Single by Pink Lady

from the album Best Hits Album (1978)
- Language: Japanese
- B-side: "Accessory"
- Released: March 25, 1978
- Genre: J-pop; kayōkyoku; disco;
- Length: 6:20
- Label: Victor
- Composer: Shunichi Tokura
- Lyricist: Yū Aku
- Producer: Hisahiko Iida

Pink Lady singles chronology
| "UFO" (1977) | "Southpaw" (1978) | "Monster" (1978) |

= Southpaw (Pink Lady song) =

"Southpaw" (サウスポー, Sausupō) is Pink Lady's seventh single release, released on March 25, 1978. This became their sixth number-one hit on the Oricon Chart in Japan. The single sold 1,800,000 copies, and spent nine weeks at number one on the chart.

== Background ==
According to songwriter Yū Aku, the song was inspired by Crown Lighter Lions pitcher Tamotsu Nagai, who used an underthrow to strike out Sadaharu Oh at the 1977 All-Star Game.

The dance choreography uses a baseball motif. Traditionally, Mie and Kei wear tank tops and shorts patterned after baseball uniforms.

== Reception ==
The duo won the 1978 Japan Music Awards with this song.

According to Oricon, this was the second best selling single from 1978, after "UFO".

== Other uses ==
The duo also recorded a version of the song with different lyrics as a commercial jingle for "Shinsyu-ichi Instant Miso Soup" (神州一即席味噌汁, Shinshūichi Sokuseki Misoshiru).

A re-recorded version of the song was included on the 2-disc greatest hits release, INNOVATION, released in December 2010.

== Controversy ==
In July 2019, the cheering squad for the Chunichi Dragons stopped playing the song when after Dragons' then manager Tsuyoshi Yoda deemed that a line of a "chance theme" sang on the tune of "Southpaw" was offensive. The chant line in question is "Omae ga utanakya dare ga utsu" (お前が打たなきゃ誰が打つ); the use of the term "Omae" (お前) is considered to be rude to players However,on 1 February 2022, following Yoda's dismissal as manager, the team announced that the Southpaw "chance theme" was brought back after a three-year hiatus.

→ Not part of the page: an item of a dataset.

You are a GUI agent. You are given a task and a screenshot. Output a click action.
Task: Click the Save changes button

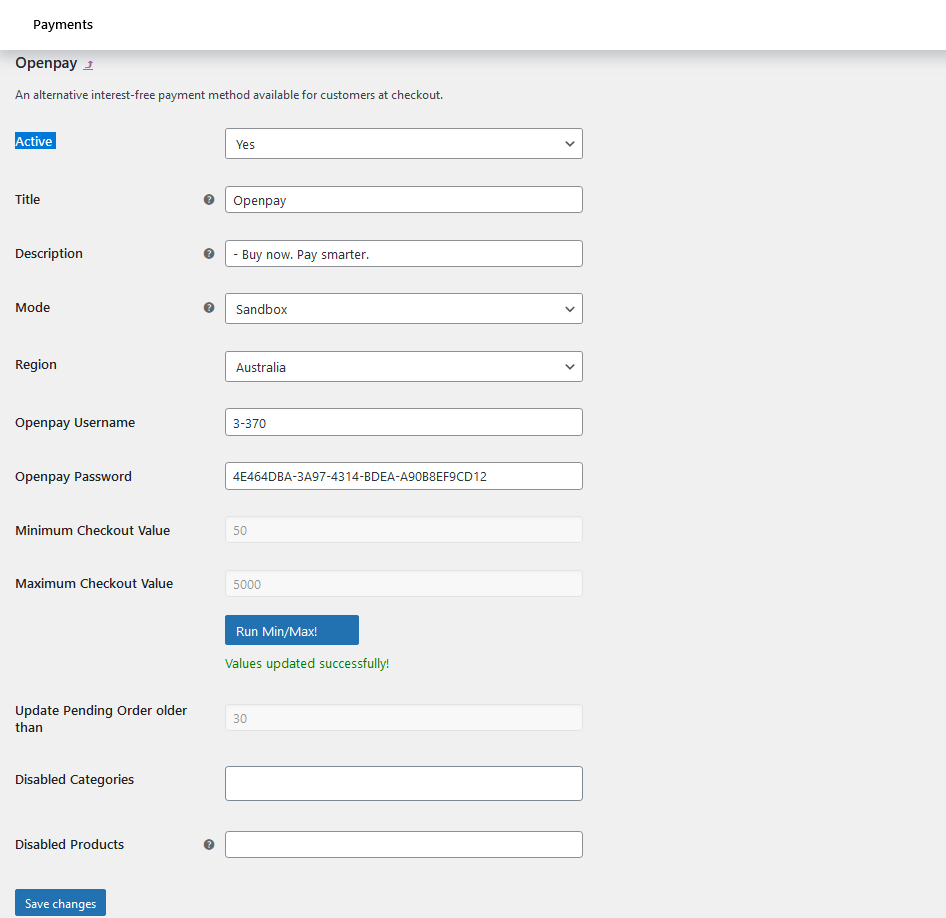tap(60, 903)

== Track listing (7" vinyl) ==
All lyrics are written by Yū Aku; all music is composed and arranged by Shunichi Tokura.

| No. | Title | Length |
|---|---|---|
| 1. | "Southpaw" (Sausupo (サウスポー)) | 3:40 |
| 2. | "Accessory" (Akusesarī (アクセサリー)) | 2:40 |

==Charts==

| Chart (1978) | Peak position |
|---|---|
| Japanese Oricon Singles Chart | 1 |

== Cover versions ==
- The song was performed live by Chisato Moritaka as part of her Pink Lady Medley in the concert video Moritaka Land Tour 1990.3.3 at NHK Hall, released on Blu-ray in 2013.
- Girl group Speed recorded a cover of this song in 1997.
- Trasparenza covered the song in their 2002 album Pink Lady Euro Tracks.
- Idol duo W covered the song in their 2004 debut album Duo U&U.
- Checkicco recorded a cover version for the 2009 Pink Lady/Yū Aku tribute album Bad Friends.
- Ryoko Shiraishi and Yūko Sanpei covered the song in the 2009 anime Natsu no Arashi!.
- The tribute group Pink Babies covered the song in their "Nagisa no Sindbad" Type-A single in 2016.
- Yōko Aramaki covered the song in her 2019 album Respect! ~Watashi ga Shōwa wo Utattara Kon'na Kanji!~.